▶ [SET TASK 1] Return the records from the start up to and including the line that contains "center [232, 966].", reproducing each line exactly as it appears.

At the grave risk of misunderstanding (above all by myself), I might very tentatively compare the temple, in this respect, to the scientific laboratory. There, too, the world is revealed, but no special claim is made for the laboratory itself as different in kind from the rest of the world. It is just that the lab is structured in a certain way, a way that makes this revealing possible. Now of course I would argue that it is not that the temple is a laboratory but that (as the old alchemists knew) the laboratory is a temple; the temple, also, structures experience within it in a particular way, and the temple is the more general type of which the laboratory, like the house, the seat of government, and garden, and the factory, are instances. (Calvin Coolidge said: “The man who builds a factory builds a temple; the man who works there worships there.” I realize one cites this at the risk of forever tarring oneself as an apologist for capitalism; I trust folks will know this isn’t where I am coming from.)

It is this structuring, this balance, that is the essential thing. Every human context does this balancing, sometimes well, sometimes poorly. One could call it a sort of feng shui, a weighing of one factor against another, one real thing against another real thing, in such a way that something about reality as such can show through. Thus, for instance, one sits in meditation--comporting one's body and mind in a certain way--in the faith that by doing so one can achieve a realization of the nature of mind per se. The same is true, mutatis mutandis, for the way the aspects of a work of art (say, in theater, the actors' words, the scenery, the stage lights) work together to open onto a world beyond the stage. Or again, the way a liturgical event plays scripture, music, incense, silence, architectural space, off of one another in a semi-scripted balance, a play of sampads, to (possibly) reveal something that makes every human measure take on a new and unforeseen meaning that was always meant for it.

But if, as I noted, any attempt to make such a third way risks collapsing into mere wishy-washiness (i.e., hedging one's bets), what can prevent this? Here Elisa offered a useful synopsis:
not to engage actively in the third way (since this would automatically destroy it and make it vanish into superstition) but to leave one's doors open for receiving it. Of course, this needs a preliminary faith that the world is in fact holy and only expects a proper locus to manifest itself as such. Prayer and external attitude may facilitate —although not cause— it.
At the risk of severe oversimplification, i think we can see this as somewhat akin to the curious identity/difference of samsara=nirvana. If samsara is nirvana, what’s the problem, right? If the Tao is realized when we stop distinguishing good and bad, then…. is it good to realize the Tao? And indeed, how is it that this realization can “come about” at all? What is the difference between this realization and it’s lack?

An encounter recorded in some versions of the Platform Sutra speaks to this. When Huai Jang came to Hui Neng (the story goes), Hui Neng asked him where he had come from. “From the mountain of Sung Shan,” Huai Jang replied. Hui Neng regarded him, then asked: “But what is this thing, and how did it get here?” Huia Jang was discomfited and said nothing. For eight years he applied himself to Ch’an, striving to awake, asking himself this question over and over. When, suddenly (if “sudden” is the word for an eight-year process) he attained enlightenment, he went to Hui Neng and told him he had experienced an awakening. “What is it?” Nui Neng asked. Huai Jang replied: “To say what it is like is not to the point.” Still, Hui Neng pressed him: could this thing to which he had awakened, could his awakening itself, be cultivated? Huai Jang replied: “Though its cultivation and experiencing are not uncalled for, it cannot be tainted.”

▶ [DATA TO PROCESS]
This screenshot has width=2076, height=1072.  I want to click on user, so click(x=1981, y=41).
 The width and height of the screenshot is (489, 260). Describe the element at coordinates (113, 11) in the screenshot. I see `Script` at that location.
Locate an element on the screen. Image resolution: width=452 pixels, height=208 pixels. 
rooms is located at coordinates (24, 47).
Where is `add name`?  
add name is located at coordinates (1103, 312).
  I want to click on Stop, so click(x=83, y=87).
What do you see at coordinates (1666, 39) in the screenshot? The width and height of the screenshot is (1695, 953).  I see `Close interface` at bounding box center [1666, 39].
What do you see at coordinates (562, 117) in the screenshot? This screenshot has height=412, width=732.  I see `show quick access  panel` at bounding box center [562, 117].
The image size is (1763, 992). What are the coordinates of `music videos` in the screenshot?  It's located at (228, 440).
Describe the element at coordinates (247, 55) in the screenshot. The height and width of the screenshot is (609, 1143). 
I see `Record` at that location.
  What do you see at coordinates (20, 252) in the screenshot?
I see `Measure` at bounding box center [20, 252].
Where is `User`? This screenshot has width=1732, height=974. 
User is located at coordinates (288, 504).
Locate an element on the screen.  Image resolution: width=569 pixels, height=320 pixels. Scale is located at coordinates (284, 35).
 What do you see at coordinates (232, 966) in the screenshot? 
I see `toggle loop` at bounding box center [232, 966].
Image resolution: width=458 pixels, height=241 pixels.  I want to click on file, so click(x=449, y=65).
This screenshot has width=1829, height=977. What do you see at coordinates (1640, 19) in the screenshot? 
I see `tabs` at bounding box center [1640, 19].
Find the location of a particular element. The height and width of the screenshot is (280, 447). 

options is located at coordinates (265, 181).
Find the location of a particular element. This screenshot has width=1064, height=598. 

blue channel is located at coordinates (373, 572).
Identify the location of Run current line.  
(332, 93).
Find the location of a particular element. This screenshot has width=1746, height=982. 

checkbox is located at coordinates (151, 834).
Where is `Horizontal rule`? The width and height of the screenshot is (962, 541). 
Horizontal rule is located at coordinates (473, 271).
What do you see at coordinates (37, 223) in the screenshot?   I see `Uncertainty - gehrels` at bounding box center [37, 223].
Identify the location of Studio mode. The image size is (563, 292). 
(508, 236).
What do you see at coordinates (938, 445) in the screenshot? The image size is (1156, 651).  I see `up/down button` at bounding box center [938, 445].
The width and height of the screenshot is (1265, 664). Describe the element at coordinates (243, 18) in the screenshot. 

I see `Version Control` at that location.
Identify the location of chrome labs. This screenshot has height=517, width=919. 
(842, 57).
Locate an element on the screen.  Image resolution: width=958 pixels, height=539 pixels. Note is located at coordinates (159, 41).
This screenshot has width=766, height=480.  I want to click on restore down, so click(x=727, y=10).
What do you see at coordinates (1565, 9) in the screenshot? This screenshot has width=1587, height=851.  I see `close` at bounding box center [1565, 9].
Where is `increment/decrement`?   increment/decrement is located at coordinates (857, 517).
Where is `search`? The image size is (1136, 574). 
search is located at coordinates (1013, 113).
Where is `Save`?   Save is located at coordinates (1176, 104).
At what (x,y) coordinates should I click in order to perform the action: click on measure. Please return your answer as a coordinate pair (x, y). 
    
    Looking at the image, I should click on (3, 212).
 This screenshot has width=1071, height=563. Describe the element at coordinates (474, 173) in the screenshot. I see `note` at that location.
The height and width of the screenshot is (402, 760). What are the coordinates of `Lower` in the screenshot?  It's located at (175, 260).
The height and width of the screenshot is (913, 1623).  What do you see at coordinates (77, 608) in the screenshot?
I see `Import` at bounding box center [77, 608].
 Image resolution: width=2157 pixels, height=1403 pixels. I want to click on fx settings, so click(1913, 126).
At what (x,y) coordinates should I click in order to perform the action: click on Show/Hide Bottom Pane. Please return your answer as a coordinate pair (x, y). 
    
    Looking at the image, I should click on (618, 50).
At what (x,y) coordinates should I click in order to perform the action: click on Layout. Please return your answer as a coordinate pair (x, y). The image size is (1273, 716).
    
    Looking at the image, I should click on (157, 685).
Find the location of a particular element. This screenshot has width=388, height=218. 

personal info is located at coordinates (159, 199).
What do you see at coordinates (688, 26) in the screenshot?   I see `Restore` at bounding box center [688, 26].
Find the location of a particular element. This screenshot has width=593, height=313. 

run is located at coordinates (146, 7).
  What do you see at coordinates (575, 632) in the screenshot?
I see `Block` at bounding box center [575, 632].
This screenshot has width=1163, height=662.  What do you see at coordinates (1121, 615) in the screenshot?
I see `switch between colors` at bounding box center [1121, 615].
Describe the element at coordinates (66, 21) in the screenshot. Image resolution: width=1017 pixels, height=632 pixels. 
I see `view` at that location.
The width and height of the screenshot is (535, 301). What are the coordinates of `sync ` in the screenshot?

▶ [SET TASK 2] Translate into Spanish this sentence from the passage on the temple and the laboratory: "It is this structuring, this balance, that is the essential thing."

▶ [EXERCISE RESULT 1]
This screenshot has width=2076, height=1072.  I want to click on user, so click(x=1981, y=41).
 The width and height of the screenshot is (489, 260). Describe the element at coordinates (113, 11) in the screenshot. I see `Script` at that location.
Locate an element on the screen. Image resolution: width=452 pixels, height=208 pixels. 
rooms is located at coordinates (24, 47).
Where is `add name`?  
add name is located at coordinates (1103, 312).
  I want to click on Stop, so click(x=83, y=87).
What do you see at coordinates (1666, 39) in the screenshot? The width and height of the screenshot is (1695, 953).  I see `Close interface` at bounding box center [1666, 39].
What do you see at coordinates (562, 117) in the screenshot? This screenshot has height=412, width=732.  I see `show quick access  panel` at bounding box center [562, 117].
The image size is (1763, 992). What are the coordinates of `music videos` in the screenshot?  It's located at (228, 440).
Describe the element at coordinates (247, 55) in the screenshot. The height and width of the screenshot is (609, 1143). 
I see `Record` at that location.
  What do you see at coordinates (20, 252) in the screenshot?
I see `Measure` at bounding box center [20, 252].
Where is `User`? This screenshot has width=1732, height=974. 
User is located at coordinates (288, 504).
Locate an element on the screen.  Image resolution: width=569 pixels, height=320 pixels. Scale is located at coordinates (284, 35).
 What do you see at coordinates (232, 966) in the screenshot? 
I see `toggle loop` at bounding box center [232, 966].

▶ [EXERCISE RESULT 2] Es esta estructuración, este equilibrio, lo que constituye lo esencial.